Giving All You’ve Got, 32nd Sunday of Ordinary Time (B), November 12, 2000

Fr. Roger J. Landry
Espirito Santo Parish, Fall River
32nd Sunday of OT, Year B
November 12, 2000
1Kgs17:10-16; Heb 9:24-28; Mk 12:38-44

Today’s Gospel is more than about money. The old widow is more than a poster-girl for the grand annual collection. Rather, she’s a model of discipleship singled out by Jesus for her overwhelming generosity in response to God. As we see, she gave all she had to God. It’s in fact, a perfect follow-up to last week’s Gospel, about loving God with all your heart, mind, soul and strength and your neighbor as yourself. It’s principally about generosity, and one of the things with which we’re least generous, sometimes, is our money.

Widow in first reading gave all she had to live on to the Lord in his prophet. She trusted in God. As Jesus would say later in the Sermon on the Mount, don’t worry about what you are to eat or drink. Your father in heaven knows you need these things. Seek first the kingdom of God and all of these other things will be given to you besides. She gave the prophet Elijah the last amount of food she had, but then the Lord fed her the rest of the way.

Jesus points out widow in the Gospel who gave two small copper coins, worth about a cent. Yet Jesus says she contributed more than all the others. Not about how much one gives, but how much one has left over. Early Church. Ananias and Sapphira. What would Jesus say about us when we put our envelope in the collection basket. It doesn’t matter what the dollar amount is. For some $5 would be an extraordinary sacrifice, for others $5 would be simply from our surplus wealth. Folks at ES are in general very generous, especially compared to other parishes in the neighborhood. But the situation in America is not so rosy. 1.4% nationwide. We get what we pay for. What one gives to the Church is not nearly as important for the Church’s finances as it is for the one giving, because it shows where one’s priorities are. Protestants, a few Catholics and tithing. Pilgrims to Rome. They’re among the happiest people ever, because you can never outgive God. MSM and Serra Club. Last $10 to homeless person. $74.27 bill. $75 check.

Time generosity — Some waste time. Others say they don’t have any time to waste. But too often we’re just adding things on our own into the day. How much time do we make for others, for our family, for God, for the things that really matter? Do we give merely of our surplus time? So many needs that so desperately need your time. Volunteering to teach CCD. Even if you’re busy, the Lord would single you out, like he did this woman. Time volunteering to visit the sick and elderly, write letters to the imprisoned. More important: time in prayer to the Lord. Would the Lord say, looking at our week, that we give very little? Fulton Sheen, in busy times, giving twice as much to the Lord. Appeal for English daily Mass.

Generosity ultimately with our lives — Money and time are just things we have. Neither is unlimited, but they’re just things we either make us of wisely or unwisely, generously or ungenerously. But they’re really only parts of us. Jesus calls us to more than that. He calls us to give of our selves entirely to him.

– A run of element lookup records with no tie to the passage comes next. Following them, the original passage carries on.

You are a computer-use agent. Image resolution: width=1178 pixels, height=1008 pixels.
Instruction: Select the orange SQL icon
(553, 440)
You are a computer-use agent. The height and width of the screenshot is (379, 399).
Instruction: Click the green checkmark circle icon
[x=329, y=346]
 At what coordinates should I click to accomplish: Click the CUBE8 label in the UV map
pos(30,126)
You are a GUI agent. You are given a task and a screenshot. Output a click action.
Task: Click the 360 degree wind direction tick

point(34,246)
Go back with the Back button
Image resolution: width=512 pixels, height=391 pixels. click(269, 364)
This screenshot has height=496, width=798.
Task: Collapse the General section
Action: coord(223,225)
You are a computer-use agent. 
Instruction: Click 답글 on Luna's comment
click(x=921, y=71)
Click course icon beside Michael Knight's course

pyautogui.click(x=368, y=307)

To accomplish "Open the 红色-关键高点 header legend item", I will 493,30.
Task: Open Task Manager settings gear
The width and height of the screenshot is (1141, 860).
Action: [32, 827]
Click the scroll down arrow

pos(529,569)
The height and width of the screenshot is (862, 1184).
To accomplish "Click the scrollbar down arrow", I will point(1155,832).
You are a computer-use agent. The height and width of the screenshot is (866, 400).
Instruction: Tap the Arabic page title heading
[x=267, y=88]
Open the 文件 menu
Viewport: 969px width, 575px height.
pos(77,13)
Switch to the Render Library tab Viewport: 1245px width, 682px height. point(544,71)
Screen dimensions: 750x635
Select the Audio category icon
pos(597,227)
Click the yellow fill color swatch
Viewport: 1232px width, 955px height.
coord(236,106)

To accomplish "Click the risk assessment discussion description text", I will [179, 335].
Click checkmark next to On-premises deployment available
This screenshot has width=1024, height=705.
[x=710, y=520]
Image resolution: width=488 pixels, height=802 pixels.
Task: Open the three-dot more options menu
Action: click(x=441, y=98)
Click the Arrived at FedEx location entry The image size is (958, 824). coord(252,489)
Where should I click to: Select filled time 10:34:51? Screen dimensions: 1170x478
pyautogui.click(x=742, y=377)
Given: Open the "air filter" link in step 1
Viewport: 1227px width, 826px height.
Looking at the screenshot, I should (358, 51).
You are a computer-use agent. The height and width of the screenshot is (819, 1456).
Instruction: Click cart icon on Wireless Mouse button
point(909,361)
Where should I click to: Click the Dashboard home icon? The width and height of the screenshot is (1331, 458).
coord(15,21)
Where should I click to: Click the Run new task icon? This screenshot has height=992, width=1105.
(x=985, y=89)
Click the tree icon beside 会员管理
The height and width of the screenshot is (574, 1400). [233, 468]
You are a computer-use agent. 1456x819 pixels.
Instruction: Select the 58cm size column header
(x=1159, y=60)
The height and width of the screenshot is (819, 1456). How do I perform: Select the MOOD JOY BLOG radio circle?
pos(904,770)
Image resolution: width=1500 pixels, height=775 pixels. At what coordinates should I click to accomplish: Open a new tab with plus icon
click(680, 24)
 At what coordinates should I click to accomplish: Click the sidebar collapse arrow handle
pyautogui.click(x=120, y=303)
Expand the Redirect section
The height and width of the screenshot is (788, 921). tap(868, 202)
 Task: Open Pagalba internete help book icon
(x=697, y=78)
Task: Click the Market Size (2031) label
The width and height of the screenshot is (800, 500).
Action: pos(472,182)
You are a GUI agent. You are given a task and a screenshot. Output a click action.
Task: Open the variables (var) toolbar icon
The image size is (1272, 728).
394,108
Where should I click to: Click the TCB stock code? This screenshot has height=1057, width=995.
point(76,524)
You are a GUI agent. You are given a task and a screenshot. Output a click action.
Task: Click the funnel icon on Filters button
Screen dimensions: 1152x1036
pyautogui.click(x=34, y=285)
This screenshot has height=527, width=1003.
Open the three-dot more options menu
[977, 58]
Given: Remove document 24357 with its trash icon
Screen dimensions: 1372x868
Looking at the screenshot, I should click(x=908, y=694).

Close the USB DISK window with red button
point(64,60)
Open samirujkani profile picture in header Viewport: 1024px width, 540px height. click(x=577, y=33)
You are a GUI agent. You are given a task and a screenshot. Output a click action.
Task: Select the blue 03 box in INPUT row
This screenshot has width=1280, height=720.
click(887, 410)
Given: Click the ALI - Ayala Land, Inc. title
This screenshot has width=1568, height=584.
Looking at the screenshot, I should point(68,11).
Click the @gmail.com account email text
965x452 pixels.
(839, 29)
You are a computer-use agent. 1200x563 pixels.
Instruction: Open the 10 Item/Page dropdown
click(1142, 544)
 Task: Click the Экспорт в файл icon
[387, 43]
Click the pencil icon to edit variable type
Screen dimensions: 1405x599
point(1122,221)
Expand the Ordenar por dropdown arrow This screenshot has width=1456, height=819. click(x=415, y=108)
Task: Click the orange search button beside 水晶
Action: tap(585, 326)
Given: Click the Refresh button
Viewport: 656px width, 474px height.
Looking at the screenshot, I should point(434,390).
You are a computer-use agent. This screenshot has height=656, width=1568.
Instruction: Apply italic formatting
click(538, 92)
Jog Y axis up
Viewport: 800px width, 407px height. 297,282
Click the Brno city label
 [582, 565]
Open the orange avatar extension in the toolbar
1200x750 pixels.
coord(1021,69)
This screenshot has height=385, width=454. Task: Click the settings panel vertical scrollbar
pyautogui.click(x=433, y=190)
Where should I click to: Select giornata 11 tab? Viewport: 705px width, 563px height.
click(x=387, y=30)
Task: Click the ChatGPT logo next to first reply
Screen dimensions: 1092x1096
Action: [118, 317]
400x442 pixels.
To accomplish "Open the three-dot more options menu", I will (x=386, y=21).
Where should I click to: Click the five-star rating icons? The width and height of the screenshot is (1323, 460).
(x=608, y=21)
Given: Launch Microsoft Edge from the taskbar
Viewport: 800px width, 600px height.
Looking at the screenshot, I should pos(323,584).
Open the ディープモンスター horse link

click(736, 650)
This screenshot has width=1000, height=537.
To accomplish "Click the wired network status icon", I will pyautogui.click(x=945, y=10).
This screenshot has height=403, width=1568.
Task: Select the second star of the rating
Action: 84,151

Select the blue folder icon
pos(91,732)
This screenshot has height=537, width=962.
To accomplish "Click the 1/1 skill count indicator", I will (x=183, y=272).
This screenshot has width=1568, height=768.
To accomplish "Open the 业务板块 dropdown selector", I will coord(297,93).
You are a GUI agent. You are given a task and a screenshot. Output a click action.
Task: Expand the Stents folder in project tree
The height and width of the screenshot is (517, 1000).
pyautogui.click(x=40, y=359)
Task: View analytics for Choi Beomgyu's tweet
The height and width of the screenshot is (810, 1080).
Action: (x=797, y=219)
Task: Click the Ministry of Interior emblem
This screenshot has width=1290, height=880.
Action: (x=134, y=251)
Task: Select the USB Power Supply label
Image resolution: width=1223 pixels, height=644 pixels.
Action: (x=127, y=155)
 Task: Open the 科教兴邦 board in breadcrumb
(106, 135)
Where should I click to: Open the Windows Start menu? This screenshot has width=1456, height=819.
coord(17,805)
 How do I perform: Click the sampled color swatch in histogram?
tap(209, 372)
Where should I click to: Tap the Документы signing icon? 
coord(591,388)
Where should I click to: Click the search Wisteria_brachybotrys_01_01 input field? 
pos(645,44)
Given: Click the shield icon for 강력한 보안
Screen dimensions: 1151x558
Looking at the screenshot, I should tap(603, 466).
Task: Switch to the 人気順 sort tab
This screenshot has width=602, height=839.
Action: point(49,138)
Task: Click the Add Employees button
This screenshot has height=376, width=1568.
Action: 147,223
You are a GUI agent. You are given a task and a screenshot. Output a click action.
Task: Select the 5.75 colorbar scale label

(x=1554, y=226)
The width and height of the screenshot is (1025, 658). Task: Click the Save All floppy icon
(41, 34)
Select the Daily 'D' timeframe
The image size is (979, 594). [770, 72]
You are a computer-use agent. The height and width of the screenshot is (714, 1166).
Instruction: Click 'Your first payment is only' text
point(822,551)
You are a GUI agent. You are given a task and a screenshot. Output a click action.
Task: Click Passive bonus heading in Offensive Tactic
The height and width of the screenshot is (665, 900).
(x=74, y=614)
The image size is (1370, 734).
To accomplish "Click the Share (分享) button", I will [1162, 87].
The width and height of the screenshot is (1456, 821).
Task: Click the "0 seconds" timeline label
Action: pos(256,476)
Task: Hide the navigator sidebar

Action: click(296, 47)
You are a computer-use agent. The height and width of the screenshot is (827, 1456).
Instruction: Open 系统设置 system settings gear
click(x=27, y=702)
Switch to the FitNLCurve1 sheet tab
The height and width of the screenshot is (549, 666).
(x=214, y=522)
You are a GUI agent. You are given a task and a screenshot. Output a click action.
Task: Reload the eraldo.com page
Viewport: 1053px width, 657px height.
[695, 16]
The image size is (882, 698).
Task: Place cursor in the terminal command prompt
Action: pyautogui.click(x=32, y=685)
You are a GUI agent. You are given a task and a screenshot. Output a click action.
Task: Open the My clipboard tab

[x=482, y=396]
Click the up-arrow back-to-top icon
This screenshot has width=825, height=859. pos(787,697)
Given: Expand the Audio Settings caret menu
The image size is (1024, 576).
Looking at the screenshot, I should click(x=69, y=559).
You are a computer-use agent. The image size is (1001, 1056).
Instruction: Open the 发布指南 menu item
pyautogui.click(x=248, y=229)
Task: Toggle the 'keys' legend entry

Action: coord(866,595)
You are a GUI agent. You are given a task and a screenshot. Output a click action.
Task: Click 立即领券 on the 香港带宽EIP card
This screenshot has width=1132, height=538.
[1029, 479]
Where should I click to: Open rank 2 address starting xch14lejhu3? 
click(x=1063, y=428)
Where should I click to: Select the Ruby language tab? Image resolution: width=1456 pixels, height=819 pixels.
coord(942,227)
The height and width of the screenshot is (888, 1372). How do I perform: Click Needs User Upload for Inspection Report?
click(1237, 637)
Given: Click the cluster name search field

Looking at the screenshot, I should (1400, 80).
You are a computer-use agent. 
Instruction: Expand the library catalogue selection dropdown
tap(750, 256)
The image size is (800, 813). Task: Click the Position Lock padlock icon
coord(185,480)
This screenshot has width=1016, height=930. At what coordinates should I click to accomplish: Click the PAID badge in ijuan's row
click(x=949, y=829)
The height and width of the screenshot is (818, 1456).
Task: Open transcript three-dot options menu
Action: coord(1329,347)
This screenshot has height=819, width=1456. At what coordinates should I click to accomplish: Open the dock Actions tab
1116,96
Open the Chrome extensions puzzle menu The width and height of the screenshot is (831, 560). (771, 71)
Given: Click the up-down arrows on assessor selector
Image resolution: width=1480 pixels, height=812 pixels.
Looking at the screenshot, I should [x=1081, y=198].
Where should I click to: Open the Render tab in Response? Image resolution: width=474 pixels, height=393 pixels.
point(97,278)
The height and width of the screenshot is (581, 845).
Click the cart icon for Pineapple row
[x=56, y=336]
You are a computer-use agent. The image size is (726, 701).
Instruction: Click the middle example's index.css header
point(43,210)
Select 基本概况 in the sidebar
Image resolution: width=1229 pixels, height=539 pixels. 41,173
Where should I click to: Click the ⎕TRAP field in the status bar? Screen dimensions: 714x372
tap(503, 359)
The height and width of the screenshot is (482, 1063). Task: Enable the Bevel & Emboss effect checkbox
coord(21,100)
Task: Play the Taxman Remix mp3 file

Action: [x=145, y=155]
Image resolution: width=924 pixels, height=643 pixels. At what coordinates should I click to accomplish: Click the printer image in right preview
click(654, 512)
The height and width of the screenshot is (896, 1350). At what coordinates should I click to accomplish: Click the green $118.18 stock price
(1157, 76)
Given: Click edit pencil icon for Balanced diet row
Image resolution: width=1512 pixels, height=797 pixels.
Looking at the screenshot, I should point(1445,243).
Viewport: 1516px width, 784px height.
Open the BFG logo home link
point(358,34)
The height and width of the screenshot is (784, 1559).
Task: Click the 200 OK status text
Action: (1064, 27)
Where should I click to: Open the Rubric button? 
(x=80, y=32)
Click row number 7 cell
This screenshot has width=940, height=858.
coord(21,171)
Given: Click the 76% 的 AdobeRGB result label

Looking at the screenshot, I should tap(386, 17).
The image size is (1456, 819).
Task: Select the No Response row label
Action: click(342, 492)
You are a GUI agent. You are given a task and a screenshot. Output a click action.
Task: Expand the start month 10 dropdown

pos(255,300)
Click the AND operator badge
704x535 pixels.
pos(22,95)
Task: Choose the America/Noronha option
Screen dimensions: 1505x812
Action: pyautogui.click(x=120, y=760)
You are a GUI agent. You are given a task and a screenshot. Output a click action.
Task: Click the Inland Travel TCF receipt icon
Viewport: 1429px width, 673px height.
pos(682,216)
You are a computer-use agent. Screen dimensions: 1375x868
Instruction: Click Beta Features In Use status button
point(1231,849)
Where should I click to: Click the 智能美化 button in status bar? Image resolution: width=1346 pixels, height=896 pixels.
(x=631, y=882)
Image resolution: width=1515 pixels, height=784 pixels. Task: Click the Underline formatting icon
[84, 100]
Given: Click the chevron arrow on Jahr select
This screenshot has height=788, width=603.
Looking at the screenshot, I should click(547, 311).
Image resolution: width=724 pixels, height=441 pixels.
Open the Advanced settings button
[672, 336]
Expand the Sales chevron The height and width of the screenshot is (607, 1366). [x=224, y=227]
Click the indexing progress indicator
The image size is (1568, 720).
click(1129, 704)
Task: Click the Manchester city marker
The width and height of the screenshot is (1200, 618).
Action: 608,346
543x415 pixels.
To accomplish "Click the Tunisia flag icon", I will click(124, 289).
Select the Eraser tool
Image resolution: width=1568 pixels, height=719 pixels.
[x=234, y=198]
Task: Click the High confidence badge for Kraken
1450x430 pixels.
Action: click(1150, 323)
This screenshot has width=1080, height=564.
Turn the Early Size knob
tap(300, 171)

When Jesus was choosing his first apostles, he did not select, curiously enough, the most intelligent men he could find, the bravest, the toughest, the holiest, the most impressive candidates. He chose a bunch of simple, heavily-accented fishermen, a despised tax-collector, a zealot, a traitor and a few other relative nobodies in Galilee. He chose them for one reason: because, with the exception of Judas, they were willing to give everything they had to the proclamation of the Gospel, even their very lives in gruesome martyrdoms. Jesus wasn’t trying to put together a faculty. He wasn’t trying to put together a board of directors for a new enterprise. He was trying to build His Church. He chose those to whom God had given only pennies’ worth of talent in the eyes of the world, but those pennies were the ones that built His Church.

Even in our own century, St. Maximillian Kolbe, who was very talented.

Give ourselves entirely to him at work, at school, at home, really lay down lives for others, for him in others. This is what the saints did. They said God was first. As we heard last week, they loved with all their heart, mind, soul and strength. Not just part of it, but all of it. It’s a thing of love. We’re all called to lay down our lives for God. He’s not asking us to do anything he didn’t do.

Jesus gave *everything* out of love for us, even humbling himself to become our food under the appearance of mere bread and wine. He has asked us to follow him in like manner, giving totally of ourselves, dying to ourselves out of love for him and our neighbor so that he may live completely in us and bear fruit that will last. And hence today, in honor of His generosity and the loving widow’s, there will be a second collection. When in a few minutes those patens in the middle of the aisle are brought forward to be lifted up to heaven, please, brothers and sisters, place on them all you’ve got.